- **YOUR GOAL**: Please give back the listing exactly as it reads.

Start of PROVIDED RECORDS

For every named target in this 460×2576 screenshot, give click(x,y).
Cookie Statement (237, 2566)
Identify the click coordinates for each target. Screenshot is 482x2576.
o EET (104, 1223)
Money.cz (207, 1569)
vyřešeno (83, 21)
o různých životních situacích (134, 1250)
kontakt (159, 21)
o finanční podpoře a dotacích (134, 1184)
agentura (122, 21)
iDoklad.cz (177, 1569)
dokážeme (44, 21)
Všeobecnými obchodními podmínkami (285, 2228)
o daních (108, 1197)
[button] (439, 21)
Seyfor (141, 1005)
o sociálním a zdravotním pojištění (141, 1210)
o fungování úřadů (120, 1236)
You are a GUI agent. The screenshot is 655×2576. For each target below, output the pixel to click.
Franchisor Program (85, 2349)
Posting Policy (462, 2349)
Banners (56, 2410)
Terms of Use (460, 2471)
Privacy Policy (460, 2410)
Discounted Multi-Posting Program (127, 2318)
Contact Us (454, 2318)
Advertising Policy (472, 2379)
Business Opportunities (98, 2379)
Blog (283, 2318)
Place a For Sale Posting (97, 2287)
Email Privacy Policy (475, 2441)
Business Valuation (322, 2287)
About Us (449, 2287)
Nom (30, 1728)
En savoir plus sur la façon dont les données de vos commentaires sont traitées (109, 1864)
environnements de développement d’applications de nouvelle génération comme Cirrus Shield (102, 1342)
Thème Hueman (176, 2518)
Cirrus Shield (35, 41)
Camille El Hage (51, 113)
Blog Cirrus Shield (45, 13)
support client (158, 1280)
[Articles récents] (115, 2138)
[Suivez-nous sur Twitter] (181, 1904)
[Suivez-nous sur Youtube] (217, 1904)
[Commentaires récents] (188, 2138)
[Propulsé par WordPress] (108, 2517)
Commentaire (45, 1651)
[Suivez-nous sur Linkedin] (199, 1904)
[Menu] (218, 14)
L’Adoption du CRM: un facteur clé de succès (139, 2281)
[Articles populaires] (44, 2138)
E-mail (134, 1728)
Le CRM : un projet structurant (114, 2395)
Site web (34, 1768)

End of PROVIDED RECORDS

- **ANSWER**:
For every named target in this 460×2576 screenshot, give click(x,y).
Cookie Statement (237, 2566)
Identify the click coordinates for each target. Screenshot is 482x2576.
o EET (104, 1223)
Money.cz (207, 1569)
vyřešeno (83, 21)
o různých životních situacích (134, 1250)
kontakt (159, 21)
o finanční podpoře a dotacích (134, 1184)
agentura (122, 21)
iDoklad.cz (177, 1569)
dokážeme (44, 21)
Všeobecnými obchodními podmínkami (285, 2228)
o daních (108, 1197)
[button] (439, 21)
Seyfor (141, 1005)
o sociálním a zdravotním pojištění (141, 1210)
o fungování úřadů (120, 1236)
You are a GUI agent. The screenshot is 655×2576. For each target below, output the pixel to click.
Franchisor Program (85, 2349)
Posting Policy (462, 2349)
Banners (56, 2410)
Terms of Use (460, 2471)
Privacy Policy (460, 2410)
Discounted Multi-Posting Program (127, 2318)
Contact Us (454, 2318)
Advertising Policy (472, 2379)
Business Opportunities (98, 2379)
Blog (283, 2318)
Place a For Sale Posting (97, 2287)
Email Privacy Policy (475, 2441)
Business Valuation (322, 2287)
About Us (449, 2287)
Nom (30, 1728)
En savoir plus sur la façon dont les données de vos commentaires sont traitées (109, 1864)
environnements de développement d’applications de nouvelle génération comme Cirrus Shield (102, 1342)
Thème Hueman (176, 2518)
Cirrus Shield (35, 41)
Camille El Hage (51, 113)
Blog Cirrus Shield (45, 13)
support client (158, 1280)
[Articles récents] (115, 2138)
[Suivez-nous sur Twitter] (181, 1904)
[Suivez-nous sur Youtube] (217, 1904)
[Commentaires récents] (188, 2138)
[Propulsé par WordPress] (108, 2517)
Commentaire (45, 1651)
[Suivez-nous sur Linkedin] (199, 1904)
[Menu] (218, 14)
L’Adoption du CRM: un facteur clé de succès (139, 2281)
[Articles populaires] (44, 2138)
E-mail (134, 1728)
Le CRM : un projet structurant (114, 2395)
Site web (34, 1768)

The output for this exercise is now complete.